The quilt patch titled
Subject: maple_tree: fix mas_skip_node() end slot detection
has been removed from the -mm tree. Its filename was
maple_tree-fix-mas_skip_node-end-slot-detection.patch
This patch was dropped because it was merged into the mm-hotfixes-stable branch
of git://git.kernel.org/pub/scm/linux/kernel/git/akpm/mm
------------------------------------------------------
From: "Liam R. Howlett" <Liam.Howlett(a)oracle.com>
Subject: maple_tree: fix mas_skip_node() end slot detection
Date: Tue, 7 Mar 2023 13:02:46 -0500
Patch series "Fix mas_skip_node() for mas_empty_area()", v2.
mas_empty_area() was incorrectly returning an error when there was room.
The issue was tracked down to mas_skip_node() using the incorrect
end-of-slot count. Instead of using the nodes hard limit, the limit of
data should be used.
mas_skip_node() was also setting the min and max to that of the child
node, which was unnecessary. Within these limits being set, there was
also a bug that corrupted the maple state's max if the offset was set to
the maximum node pivot. The bug was without consequence unless there was
a sufficient gap in the next child node which would cause an error to be
returned.
This patch set fixes these errors by removing the limit setting from
mas_skip_node() and uses the mas_data_end() for slot limits, and adds
tests for all failures discovered.
This patch (of 2):
mas_skip_node() is used to move the maple state to the node with a higher
limit. It does this by walking up the tree and increasing the slot count.

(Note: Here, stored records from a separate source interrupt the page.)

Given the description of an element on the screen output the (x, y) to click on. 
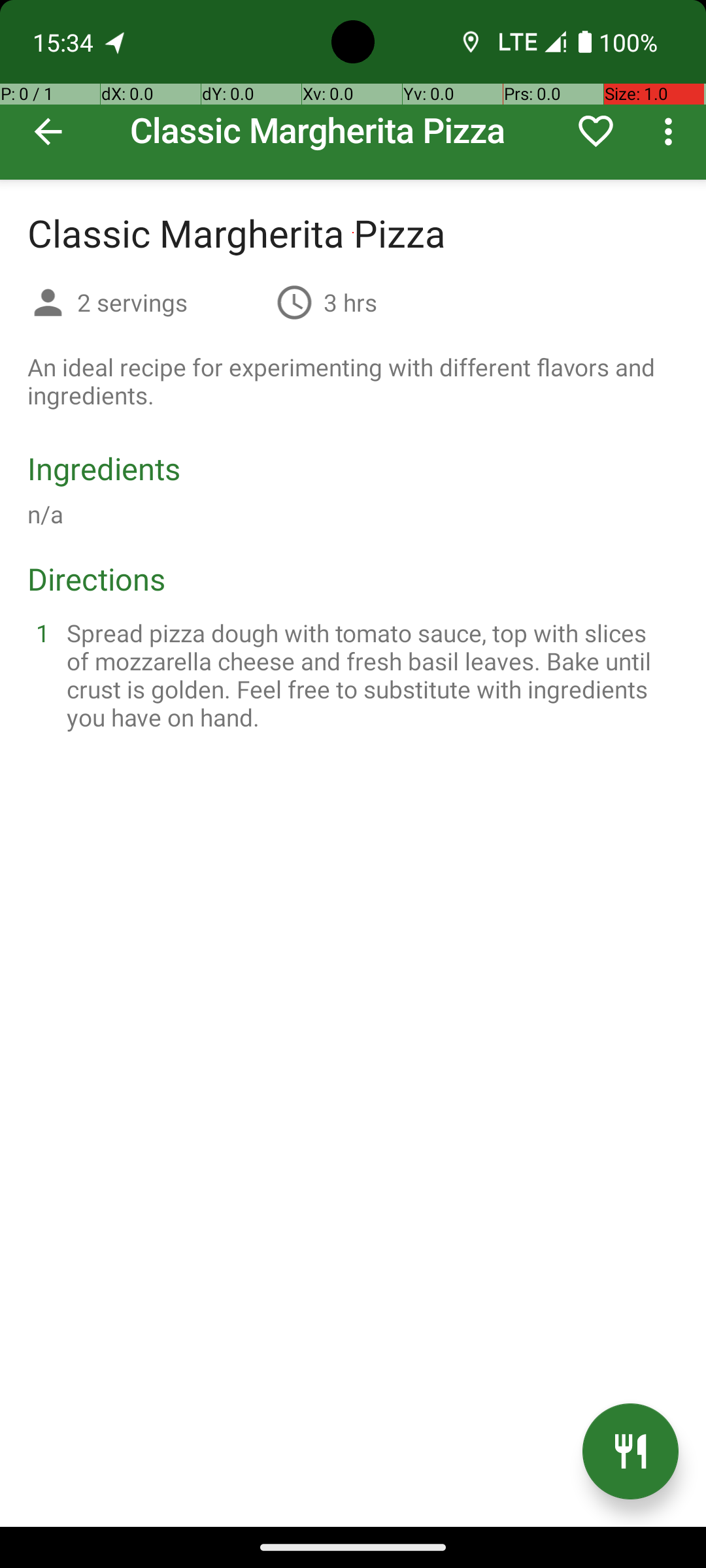
Spread pizza dough with tomato sauce, top with slices of mozzarella cheese and fresh basil leaves. Bake until crust is golden. Feel free to substitute with ingredients you have on hand. Element type: android.widget.TextView (368, 674)
Given the description of an element on the screen output the (x, y) to click on. 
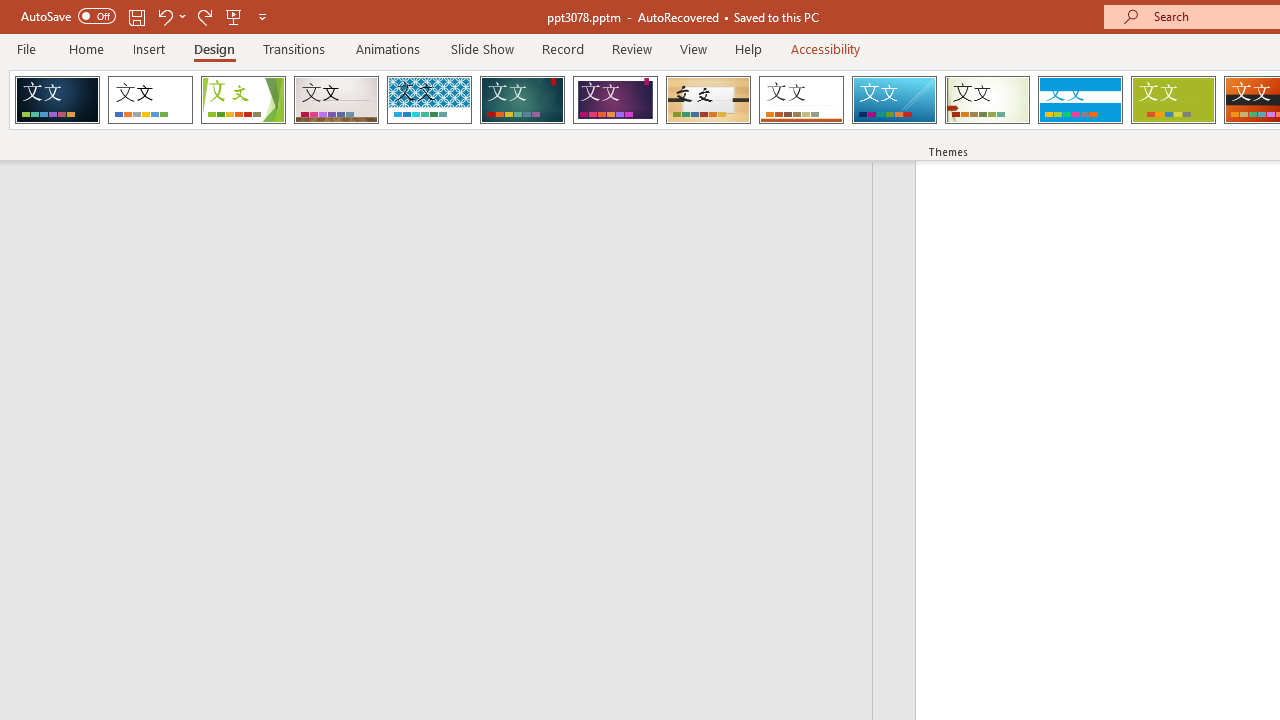
Organic (708, 100)
Frame (57, 100)
Basis (1172, 100)
Ion Boardroom (615, 100)
Gallery (336, 100)
Facet (243, 100)
Given the description of an element on the screen output the (x, y) to click on. 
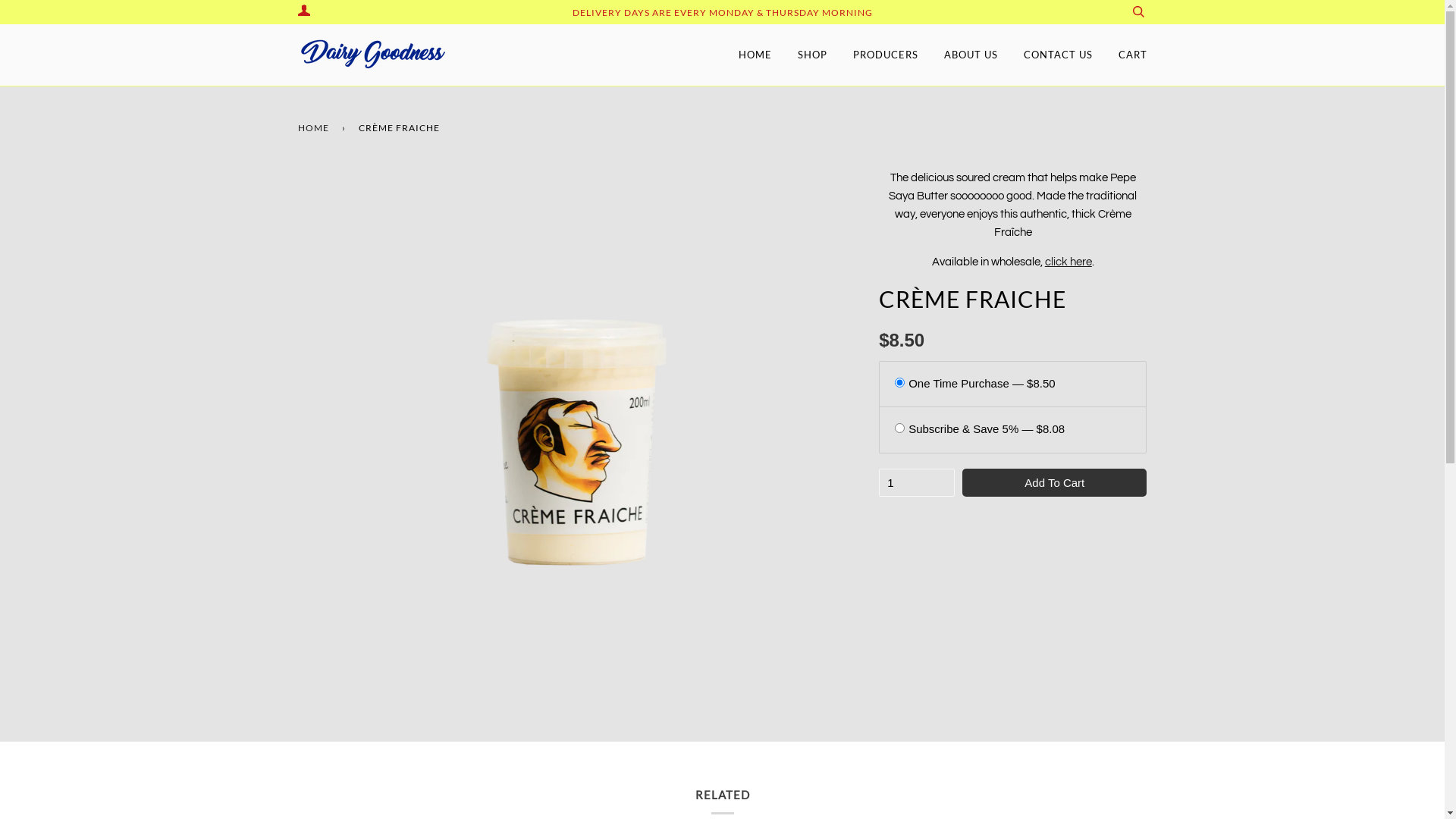
ABOUT US Element type: text (970, 54)
SHOP Element type: text (812, 54)
PRODUCERS Element type: text (884, 54)
CART Element type: text (1131, 54)
CONTACT US Element type: text (1057, 54)
click here Element type: text (1068, 261)
DELIVERY DAYS ARE EVERY MONDAY & THURSDAY MORNING Element type: text (721, 12)
HOME Element type: text (315, 127)
Add To Cart Element type: text (1054, 482)
HOME Element type: text (754, 54)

Since slot count may not be able to be increased, it may need to walk up
multiple times to find room to walk right to a higher limit node. The
limit of slots that was being used was the node limit and not the last
location of data in the node. This would cause the maple state to be
shifted outside actual data and enter an error state, thus returning
-EBUSY.
The result of the incorrect error state means that mas_awalk() would
return an error instead of finding the allocation space.
The fix is to use mas_data_end() in mas_skip_node() to detect the nodes
data end point and continue walking the tree up until it is safe to move
to a node with a higher limit.
The walk up the tree also sets the maple state limits so remove the buggy
code from mas_skip_node(). Setting the limits had the unfortunate side
effect of triggering another bug if the parent node was full and the there
was no suitable gap in the second last child, but room in the next child.
mas_skip_node() may also be passed a maple state in an error state from
mas_anode_descend() when no allocations are available. Return on such an
error state immediately.
Link: https://lkml.kernel.org/r/20230307180247.2220303-1-Liam.Howlett@oracle.com
Link: https://lkml.kernel.org/r/20230307180247.2220303-2-Liam.Howlett@oracle.com
Fixes: 54a611b60590 ("Maple Tree: add new data structure")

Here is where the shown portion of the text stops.